◆ **MATERIAL TO PROCESS**
::::::::

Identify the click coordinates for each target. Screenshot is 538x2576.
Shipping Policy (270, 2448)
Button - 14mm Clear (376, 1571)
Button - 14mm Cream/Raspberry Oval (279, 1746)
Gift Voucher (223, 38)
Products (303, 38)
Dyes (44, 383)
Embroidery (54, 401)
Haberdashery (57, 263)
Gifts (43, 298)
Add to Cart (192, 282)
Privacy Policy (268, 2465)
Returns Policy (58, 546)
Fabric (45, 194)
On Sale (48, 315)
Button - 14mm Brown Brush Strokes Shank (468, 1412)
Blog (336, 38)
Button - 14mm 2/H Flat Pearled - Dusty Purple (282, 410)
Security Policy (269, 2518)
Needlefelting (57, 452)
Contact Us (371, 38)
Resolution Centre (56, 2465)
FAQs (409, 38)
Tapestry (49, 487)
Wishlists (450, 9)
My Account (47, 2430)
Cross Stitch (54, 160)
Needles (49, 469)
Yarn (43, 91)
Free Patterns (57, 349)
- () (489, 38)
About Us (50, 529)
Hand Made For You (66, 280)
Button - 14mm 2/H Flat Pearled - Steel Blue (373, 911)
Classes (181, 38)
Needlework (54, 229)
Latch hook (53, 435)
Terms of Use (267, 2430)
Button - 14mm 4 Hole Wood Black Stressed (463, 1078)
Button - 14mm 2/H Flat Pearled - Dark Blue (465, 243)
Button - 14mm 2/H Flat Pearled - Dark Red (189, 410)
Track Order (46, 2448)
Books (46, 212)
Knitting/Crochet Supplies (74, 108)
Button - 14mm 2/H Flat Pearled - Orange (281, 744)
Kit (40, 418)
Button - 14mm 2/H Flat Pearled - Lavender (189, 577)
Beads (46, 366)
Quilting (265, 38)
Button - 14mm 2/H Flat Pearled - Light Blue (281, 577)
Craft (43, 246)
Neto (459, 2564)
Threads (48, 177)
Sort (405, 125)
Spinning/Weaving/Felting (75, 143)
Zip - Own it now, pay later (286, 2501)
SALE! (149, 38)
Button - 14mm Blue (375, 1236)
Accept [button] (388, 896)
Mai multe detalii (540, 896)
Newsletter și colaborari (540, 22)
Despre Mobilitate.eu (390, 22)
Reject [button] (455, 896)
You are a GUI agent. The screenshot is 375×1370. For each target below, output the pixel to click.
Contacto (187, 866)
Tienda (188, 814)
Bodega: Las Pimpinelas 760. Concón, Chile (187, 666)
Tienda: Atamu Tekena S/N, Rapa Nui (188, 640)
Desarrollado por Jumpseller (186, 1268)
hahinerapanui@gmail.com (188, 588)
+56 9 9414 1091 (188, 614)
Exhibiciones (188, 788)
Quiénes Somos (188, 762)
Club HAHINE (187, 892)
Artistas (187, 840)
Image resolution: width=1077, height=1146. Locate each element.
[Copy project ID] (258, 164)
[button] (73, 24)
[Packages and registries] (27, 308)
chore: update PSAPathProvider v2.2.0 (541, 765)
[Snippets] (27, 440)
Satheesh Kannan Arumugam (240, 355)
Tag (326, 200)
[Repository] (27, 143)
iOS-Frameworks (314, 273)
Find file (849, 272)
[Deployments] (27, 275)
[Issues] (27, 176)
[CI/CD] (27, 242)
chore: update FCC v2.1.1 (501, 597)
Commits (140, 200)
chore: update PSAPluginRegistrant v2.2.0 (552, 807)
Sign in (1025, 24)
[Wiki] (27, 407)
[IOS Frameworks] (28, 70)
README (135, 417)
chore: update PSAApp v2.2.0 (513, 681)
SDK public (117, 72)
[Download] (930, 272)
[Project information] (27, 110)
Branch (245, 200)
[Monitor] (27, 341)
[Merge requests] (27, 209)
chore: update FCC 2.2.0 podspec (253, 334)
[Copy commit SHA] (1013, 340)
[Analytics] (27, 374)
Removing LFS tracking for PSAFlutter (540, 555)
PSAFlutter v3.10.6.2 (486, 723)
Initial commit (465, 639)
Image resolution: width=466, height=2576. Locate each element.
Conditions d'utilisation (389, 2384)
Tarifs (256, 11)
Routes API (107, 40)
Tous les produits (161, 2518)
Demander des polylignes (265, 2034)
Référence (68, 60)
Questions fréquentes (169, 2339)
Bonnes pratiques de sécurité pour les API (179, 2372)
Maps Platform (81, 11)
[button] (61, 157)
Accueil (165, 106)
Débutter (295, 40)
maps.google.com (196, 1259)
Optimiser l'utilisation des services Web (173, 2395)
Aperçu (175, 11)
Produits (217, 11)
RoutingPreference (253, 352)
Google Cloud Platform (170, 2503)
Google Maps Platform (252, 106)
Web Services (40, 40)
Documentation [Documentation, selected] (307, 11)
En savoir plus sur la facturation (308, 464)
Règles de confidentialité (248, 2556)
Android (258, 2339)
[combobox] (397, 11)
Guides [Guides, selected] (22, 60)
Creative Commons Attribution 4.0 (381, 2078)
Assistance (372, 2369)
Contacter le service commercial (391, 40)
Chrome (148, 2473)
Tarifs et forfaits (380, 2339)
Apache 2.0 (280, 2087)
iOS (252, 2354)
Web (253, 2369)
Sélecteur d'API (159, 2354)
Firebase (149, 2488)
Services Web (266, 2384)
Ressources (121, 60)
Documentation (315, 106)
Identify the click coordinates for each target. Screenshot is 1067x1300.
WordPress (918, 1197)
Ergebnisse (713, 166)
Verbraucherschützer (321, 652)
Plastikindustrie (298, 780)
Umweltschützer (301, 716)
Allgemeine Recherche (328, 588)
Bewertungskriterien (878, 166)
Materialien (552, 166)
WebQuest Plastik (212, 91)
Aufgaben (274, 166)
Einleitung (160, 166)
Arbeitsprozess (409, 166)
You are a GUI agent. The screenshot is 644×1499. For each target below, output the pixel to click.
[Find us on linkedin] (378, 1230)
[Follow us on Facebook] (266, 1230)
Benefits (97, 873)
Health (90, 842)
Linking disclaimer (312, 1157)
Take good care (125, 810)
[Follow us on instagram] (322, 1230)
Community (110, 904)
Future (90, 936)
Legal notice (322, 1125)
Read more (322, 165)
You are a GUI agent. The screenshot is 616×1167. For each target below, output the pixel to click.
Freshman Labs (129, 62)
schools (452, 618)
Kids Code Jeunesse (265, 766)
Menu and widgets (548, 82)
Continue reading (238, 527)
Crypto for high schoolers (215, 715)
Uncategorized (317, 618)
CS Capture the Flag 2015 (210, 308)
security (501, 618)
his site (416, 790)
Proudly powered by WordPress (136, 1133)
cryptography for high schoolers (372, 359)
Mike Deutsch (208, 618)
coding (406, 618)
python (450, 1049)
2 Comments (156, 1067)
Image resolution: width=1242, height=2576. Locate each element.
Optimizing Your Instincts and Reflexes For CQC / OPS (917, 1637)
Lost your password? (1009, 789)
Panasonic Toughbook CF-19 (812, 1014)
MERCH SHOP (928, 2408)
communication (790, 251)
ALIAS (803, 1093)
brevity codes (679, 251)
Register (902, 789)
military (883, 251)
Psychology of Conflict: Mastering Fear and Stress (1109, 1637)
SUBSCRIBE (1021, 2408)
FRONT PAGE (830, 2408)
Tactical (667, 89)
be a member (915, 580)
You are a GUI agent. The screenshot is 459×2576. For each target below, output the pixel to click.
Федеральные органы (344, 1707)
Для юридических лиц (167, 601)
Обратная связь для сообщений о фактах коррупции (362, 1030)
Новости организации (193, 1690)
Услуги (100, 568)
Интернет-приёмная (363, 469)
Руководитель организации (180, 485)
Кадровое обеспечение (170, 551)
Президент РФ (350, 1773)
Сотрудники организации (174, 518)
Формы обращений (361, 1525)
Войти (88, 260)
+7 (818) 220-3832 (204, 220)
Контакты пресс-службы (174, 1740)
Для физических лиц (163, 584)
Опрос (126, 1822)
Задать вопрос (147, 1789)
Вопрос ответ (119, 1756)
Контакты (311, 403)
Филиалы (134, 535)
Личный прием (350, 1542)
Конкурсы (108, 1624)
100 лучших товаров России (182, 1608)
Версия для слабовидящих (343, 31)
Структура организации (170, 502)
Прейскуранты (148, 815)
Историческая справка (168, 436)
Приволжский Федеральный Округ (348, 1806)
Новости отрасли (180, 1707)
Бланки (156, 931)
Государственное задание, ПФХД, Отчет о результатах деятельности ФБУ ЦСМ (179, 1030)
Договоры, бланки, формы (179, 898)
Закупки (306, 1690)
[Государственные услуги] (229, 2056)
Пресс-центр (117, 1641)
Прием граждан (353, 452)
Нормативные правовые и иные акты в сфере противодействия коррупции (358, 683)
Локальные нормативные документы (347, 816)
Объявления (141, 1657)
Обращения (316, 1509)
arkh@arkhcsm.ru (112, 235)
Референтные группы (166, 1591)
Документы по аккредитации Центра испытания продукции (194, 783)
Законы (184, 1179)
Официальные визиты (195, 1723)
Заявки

::::::::

◆ **YOUR TASK**
From the line with "Desarrollado por Jumpseller (186, 1268)" up to and including the line with "Branch (245, 200)" in the data above, arrange the lines as a JSON list of strings, one string per line, leaving out any blank lines.

◆ **IN RESPONSE**
[
  "Desarrollado por Jumpseller (186, 1268)",
  "hahinerapanui@gmail.com (188, 588)",
  "+56 9 9414 1091 (188, 614)",
  "Exhibiciones (188, 788)",
  "Quiénes Somos (188, 762)",
  "Club HAHINE (187, 892)",
  "Artistas (187, 840)",
  "Image resolution: width=1077, height=1146. Locate each element.",
  "[Copy project ID] (258, 164)",
  "[button] (73, 24)",
  "[Packages and registries] (27, 308)",
  "chore: update PSAPathProvider v2.2.0 (541, 765)",
  "[Snippets] (27, 440)",
  "Satheesh Kannan Arumugam (240, 355)",
  "Tag (326, 200)",
  "[Repository] (27, 143)",
  "iOS-Frameworks (314, 273)",
  "Find file (849, 272)",
  "[Deployments] (27, 275)",
  "[Issues] (27, 176)",
  "[CI/CD] (27, 242)",
  "chore: update FCC v2.1.1 (501, 597)",
  "Commits (140, 200)",
  "chore: update PSAPluginRegistrant v2.2.0 (552, 807)",
  "Sign in (1025, 24)",
  "[Wiki] (27, 407)",
  "[IOS Frameworks] (28, 70)",
  "README (135, 417)",
  "chore: update PSAApp v2.2.0 (513, 681)",
  "SDK public (117, 72)",
  "[Download] (930, 272)",
  "[Project information] (27, 110)",
  "Branch (245, 200)"
]